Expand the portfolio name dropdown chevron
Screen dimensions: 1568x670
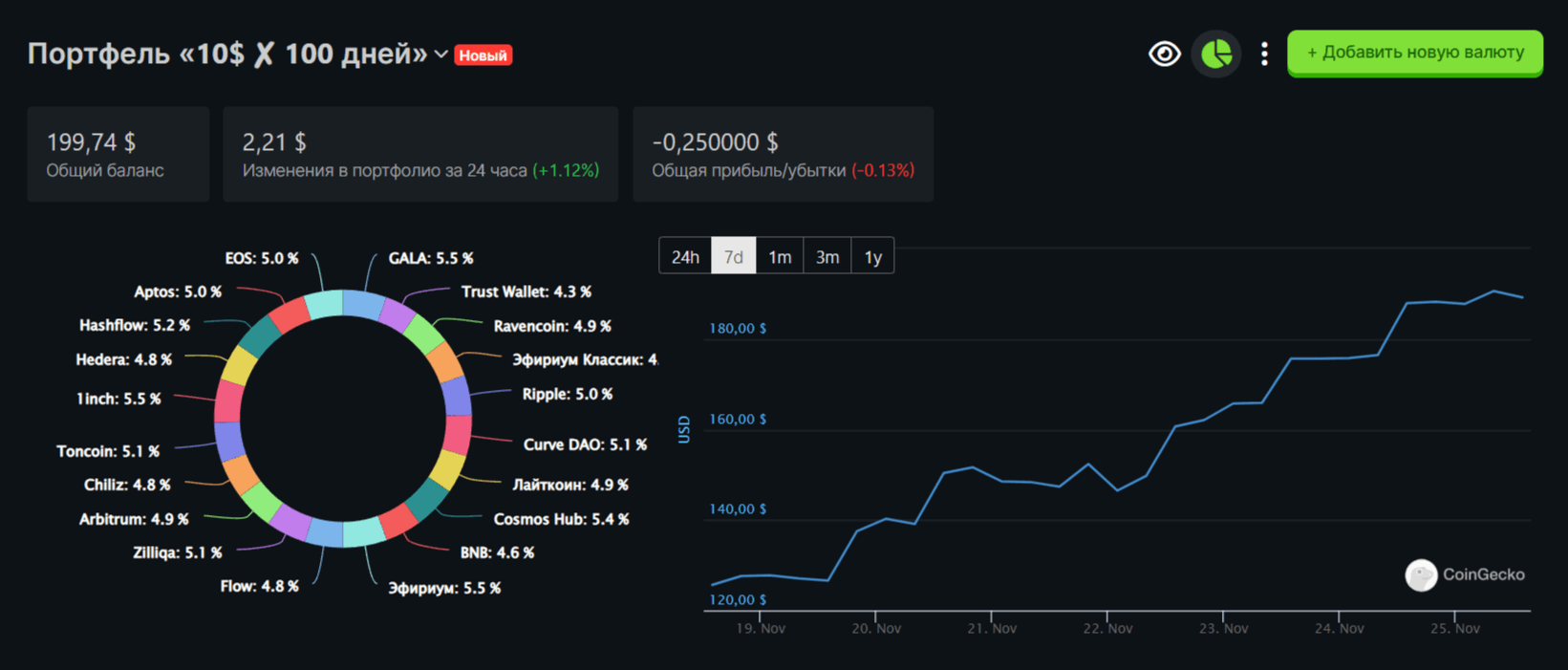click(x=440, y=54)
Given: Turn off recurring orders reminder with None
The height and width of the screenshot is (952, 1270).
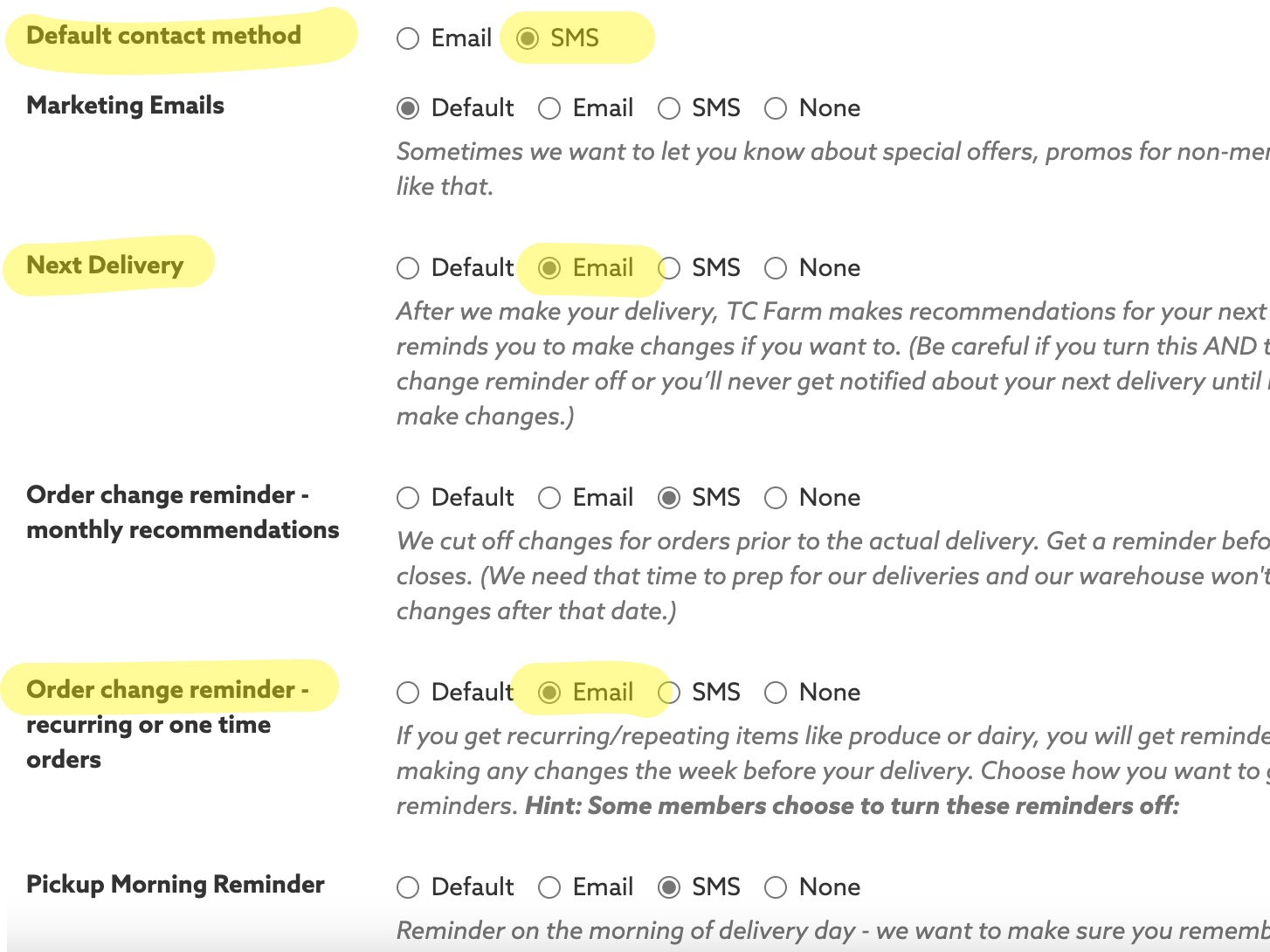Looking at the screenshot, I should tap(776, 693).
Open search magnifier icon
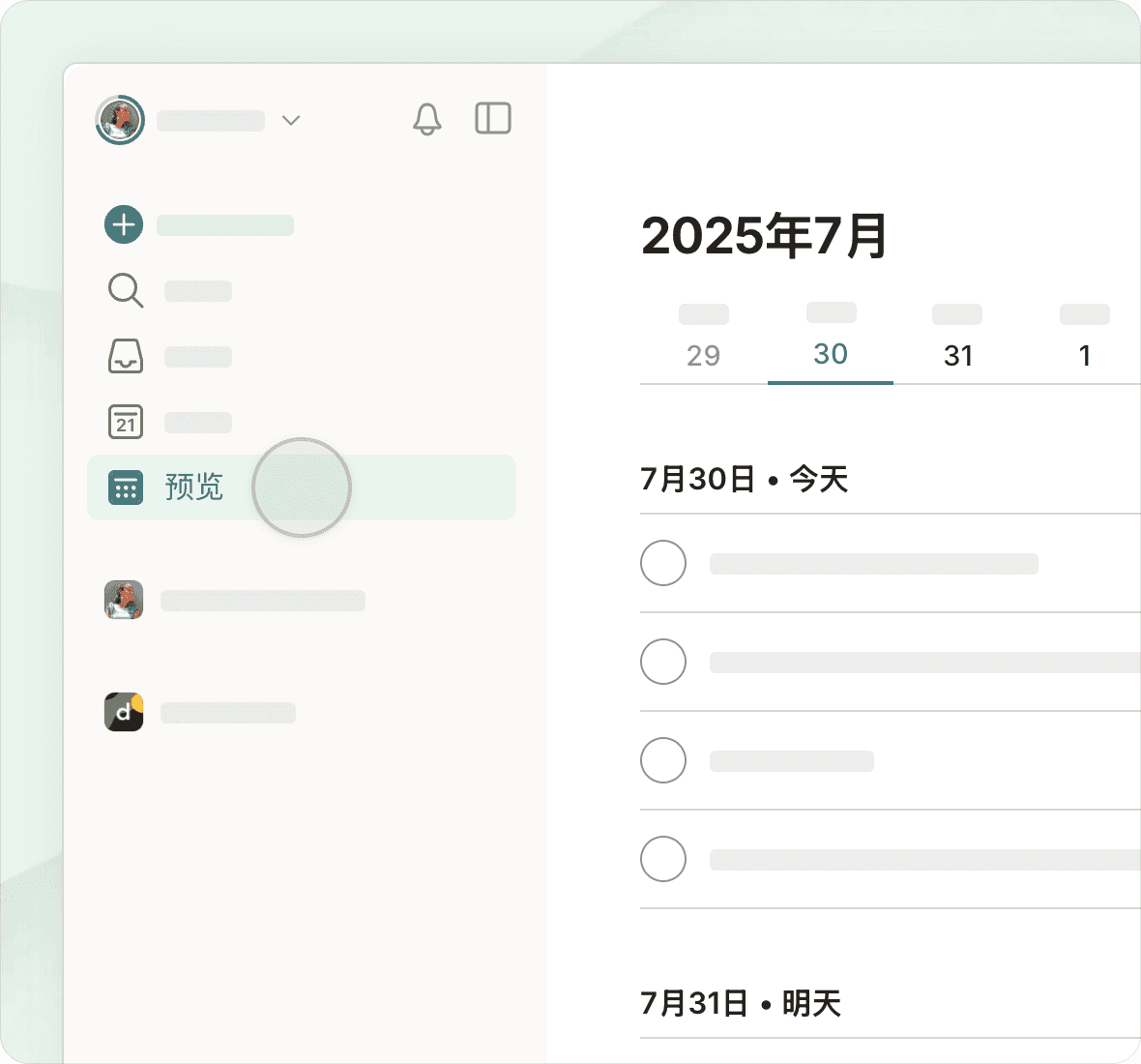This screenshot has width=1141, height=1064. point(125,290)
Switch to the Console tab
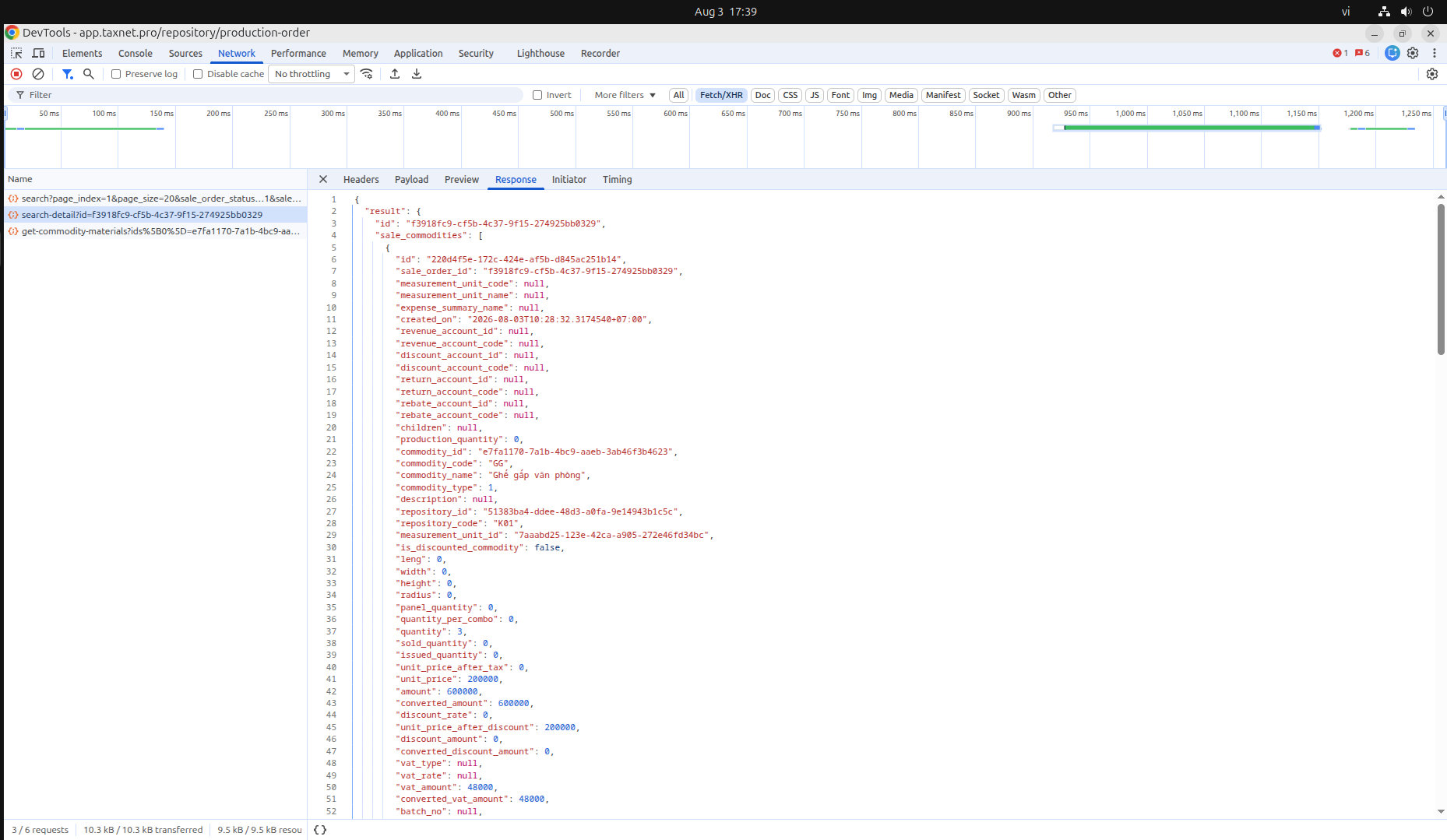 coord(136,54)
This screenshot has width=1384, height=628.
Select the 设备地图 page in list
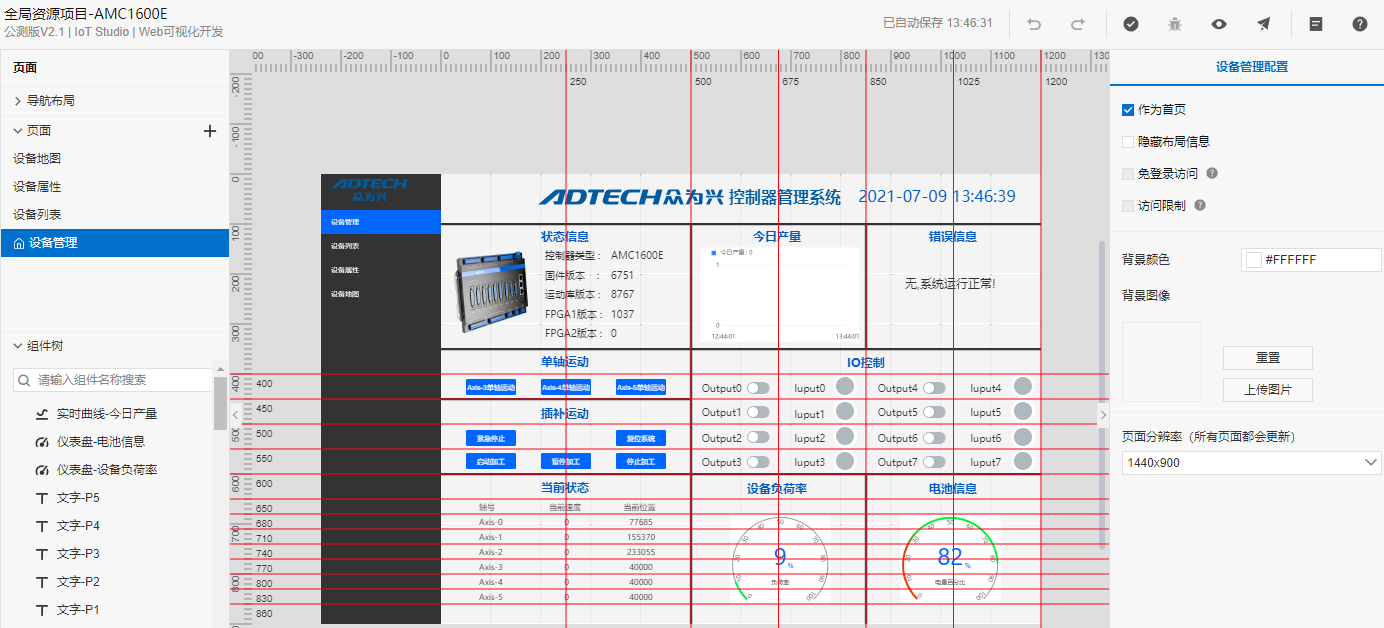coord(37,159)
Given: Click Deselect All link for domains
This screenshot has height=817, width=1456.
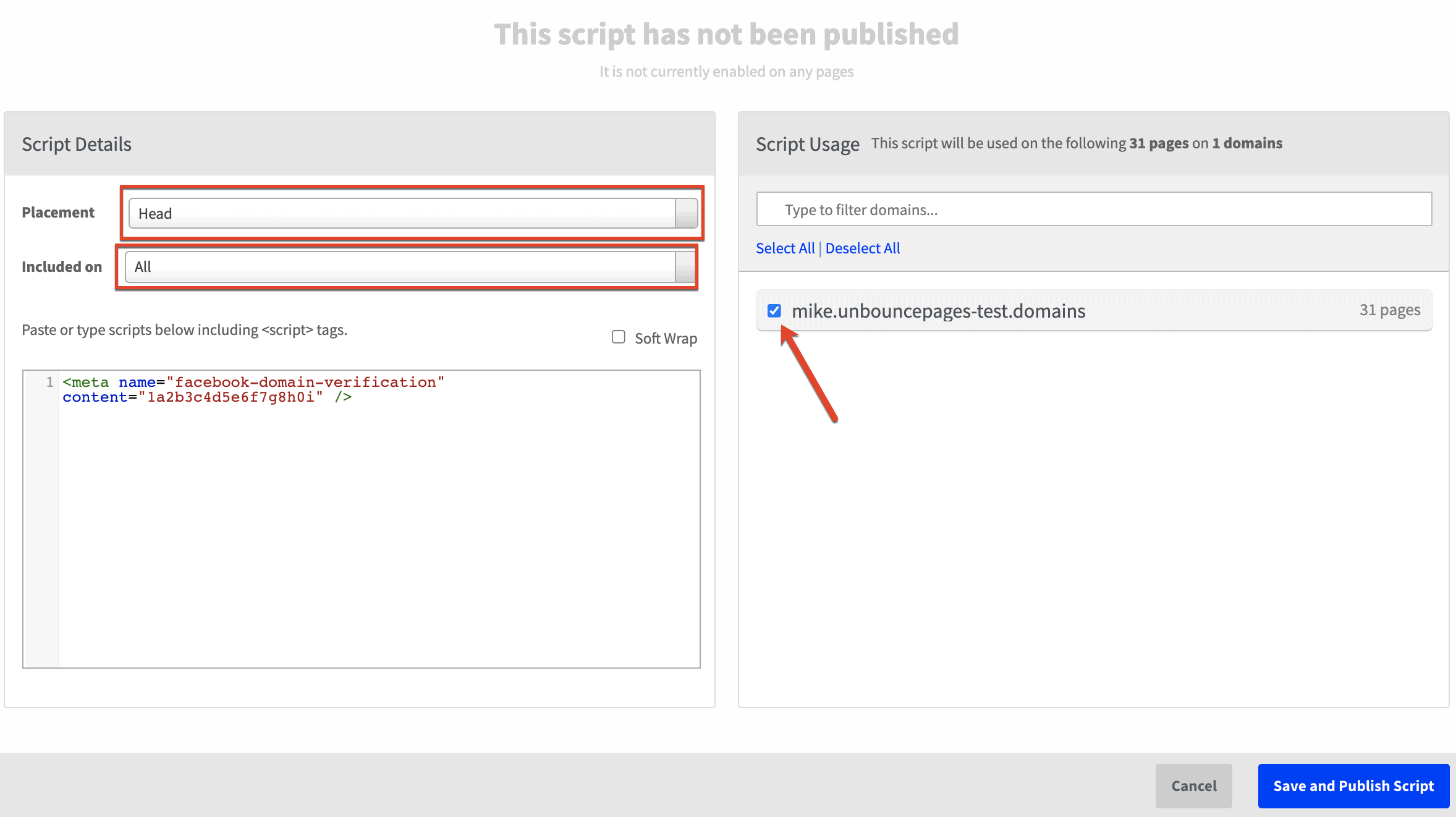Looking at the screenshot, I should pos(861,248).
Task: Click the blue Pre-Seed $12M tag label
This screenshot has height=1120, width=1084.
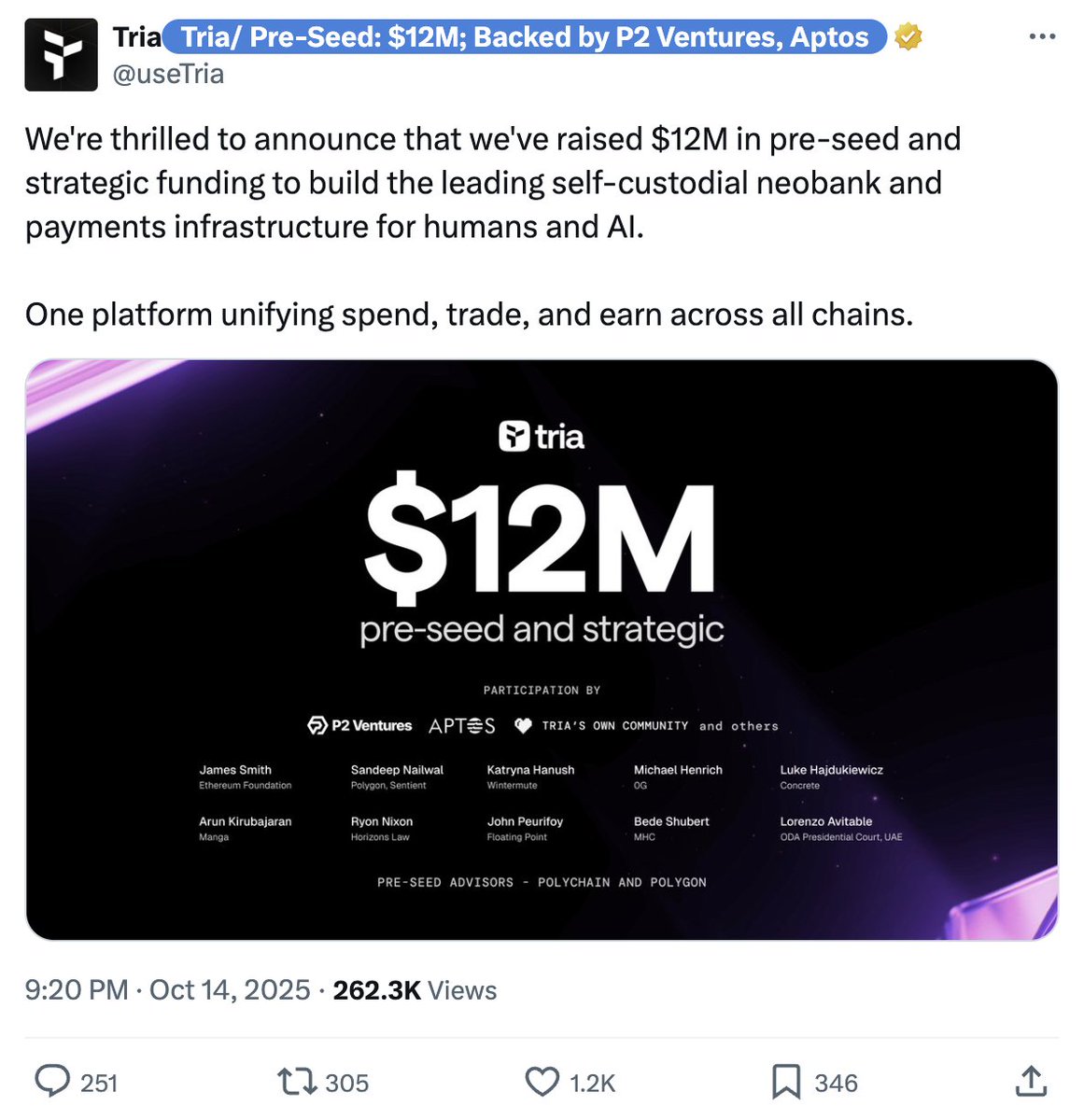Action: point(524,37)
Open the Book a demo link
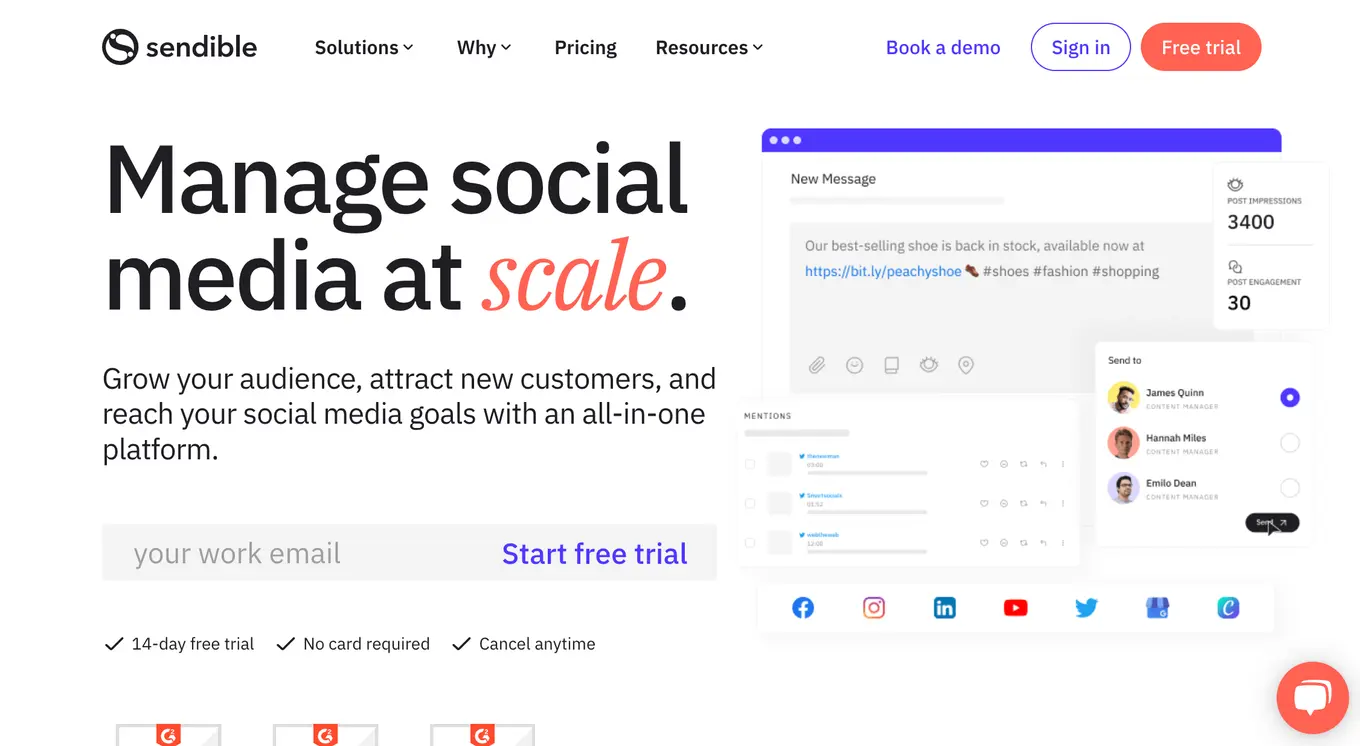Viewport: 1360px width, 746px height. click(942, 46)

*Task item*
Reproduce word for word the lines running from the line with "Screen dimensions: 1568x670" through the end of the data, both included, and nothing else; leave out the pictures.

*Solution to this task*
Screen dimensions: 1568x670
click(x=440, y=54)
Given: Turn off recurring orders reminder with None
The height and width of the screenshot is (952, 1270).
Looking at the screenshot, I should tap(776, 693).
Open search magnifier icon
This screenshot has width=1141, height=1064. point(125,290)
Switch to the Console tab
 coord(136,54)
This screenshot has width=1384, height=628.
Select the 设备地图 page in list
coord(37,159)
Given: Click Deselect All link for domains
This screenshot has height=817, width=1456.
Looking at the screenshot, I should pos(861,248).
Task: Click the blue Pre-Seed $12M tag label
This screenshot has height=1120, width=1084.
Action: point(524,37)
Open the Book a demo link
Viewport: 1360px width, 746px height. click(942, 46)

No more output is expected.